Bahia Almejas and Man o’War Cove

Feb 10, 2020 - National Geographic Sea Lion


This morning we returned to the mouth of Almejas Bay to search for gray whales. At first, the whale activity seemed quieter than yesterday. But soon, we saw numerous whales leaping out of the water, breaching, sometimes repeatedly or in near unison. It was breathtaking! Then, the activity picked up even more and seemingly countless whales were spyhopping all around our pangas. As far as we understand, the whales in this area are engaging in courtship and mating behavior. We had a great time watching them roll, dive, show their flukes, and blow in every direction.

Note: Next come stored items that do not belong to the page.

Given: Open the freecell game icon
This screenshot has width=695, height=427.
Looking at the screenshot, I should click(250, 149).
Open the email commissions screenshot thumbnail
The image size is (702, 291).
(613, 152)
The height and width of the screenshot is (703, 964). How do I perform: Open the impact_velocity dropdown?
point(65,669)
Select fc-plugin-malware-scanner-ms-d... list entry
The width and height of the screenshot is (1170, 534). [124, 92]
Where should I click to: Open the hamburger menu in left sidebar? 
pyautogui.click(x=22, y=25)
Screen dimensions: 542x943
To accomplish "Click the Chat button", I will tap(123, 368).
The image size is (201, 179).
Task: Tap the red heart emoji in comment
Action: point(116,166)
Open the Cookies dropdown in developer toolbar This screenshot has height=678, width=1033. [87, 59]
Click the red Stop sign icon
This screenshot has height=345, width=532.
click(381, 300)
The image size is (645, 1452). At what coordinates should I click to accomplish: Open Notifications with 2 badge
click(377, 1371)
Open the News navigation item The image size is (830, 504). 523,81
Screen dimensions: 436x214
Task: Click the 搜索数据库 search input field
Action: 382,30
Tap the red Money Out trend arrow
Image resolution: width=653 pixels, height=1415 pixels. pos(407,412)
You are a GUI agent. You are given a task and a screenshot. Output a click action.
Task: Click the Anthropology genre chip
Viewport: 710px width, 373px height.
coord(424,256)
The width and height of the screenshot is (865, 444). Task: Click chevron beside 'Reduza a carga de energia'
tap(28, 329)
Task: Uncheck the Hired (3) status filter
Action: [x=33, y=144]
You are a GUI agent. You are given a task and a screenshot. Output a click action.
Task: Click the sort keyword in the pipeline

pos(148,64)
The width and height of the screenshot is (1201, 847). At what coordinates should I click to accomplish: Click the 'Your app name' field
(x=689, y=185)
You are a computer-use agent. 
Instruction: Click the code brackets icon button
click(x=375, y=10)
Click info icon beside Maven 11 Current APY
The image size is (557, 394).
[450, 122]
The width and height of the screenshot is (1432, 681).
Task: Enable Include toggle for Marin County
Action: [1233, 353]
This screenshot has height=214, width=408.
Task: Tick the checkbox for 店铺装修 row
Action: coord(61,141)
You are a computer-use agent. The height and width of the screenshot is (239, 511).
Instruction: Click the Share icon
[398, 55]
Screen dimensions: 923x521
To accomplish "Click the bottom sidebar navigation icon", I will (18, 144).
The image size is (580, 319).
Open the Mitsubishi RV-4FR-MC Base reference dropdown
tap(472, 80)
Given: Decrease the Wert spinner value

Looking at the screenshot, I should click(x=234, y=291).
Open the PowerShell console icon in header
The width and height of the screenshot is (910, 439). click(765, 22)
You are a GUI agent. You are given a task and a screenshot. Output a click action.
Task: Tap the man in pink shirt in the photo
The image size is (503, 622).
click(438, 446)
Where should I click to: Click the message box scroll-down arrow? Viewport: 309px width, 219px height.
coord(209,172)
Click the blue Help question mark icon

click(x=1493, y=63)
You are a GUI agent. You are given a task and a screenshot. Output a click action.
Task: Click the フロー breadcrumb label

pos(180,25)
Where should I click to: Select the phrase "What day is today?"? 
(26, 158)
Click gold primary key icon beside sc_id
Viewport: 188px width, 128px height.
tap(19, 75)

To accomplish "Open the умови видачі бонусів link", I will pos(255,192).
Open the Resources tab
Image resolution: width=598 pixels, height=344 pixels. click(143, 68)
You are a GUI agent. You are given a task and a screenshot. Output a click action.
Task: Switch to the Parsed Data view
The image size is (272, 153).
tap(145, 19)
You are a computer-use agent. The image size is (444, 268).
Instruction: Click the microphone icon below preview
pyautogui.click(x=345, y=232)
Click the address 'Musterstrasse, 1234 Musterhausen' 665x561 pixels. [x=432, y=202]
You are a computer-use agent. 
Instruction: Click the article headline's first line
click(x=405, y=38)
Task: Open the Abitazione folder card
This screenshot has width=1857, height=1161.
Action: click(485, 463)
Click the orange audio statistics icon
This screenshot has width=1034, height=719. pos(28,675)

At the very end of our outing, we encountered a few friendly whales that approached our boats for some interspecific interaction. We were so excited to have the opportunity to actually touch a gray whale. Pretty much everyone who wanted to was able to feel the soft, rubbery skin of a whale and have a wonderful experience connecting with these beautiful animals. This was the perfect moment to end our time with the whales of Baja.

After another fantastic lunch, we went ashore one last time, at Man o’War Cove. This site gave us a great last opportunity to walk on the beach, watch shorebirds forage on the mudflats, and explore both a mangrove ecosystem and a dune ecosystem. We had a great time on our nature walks. It was a lovely ending to a great trip.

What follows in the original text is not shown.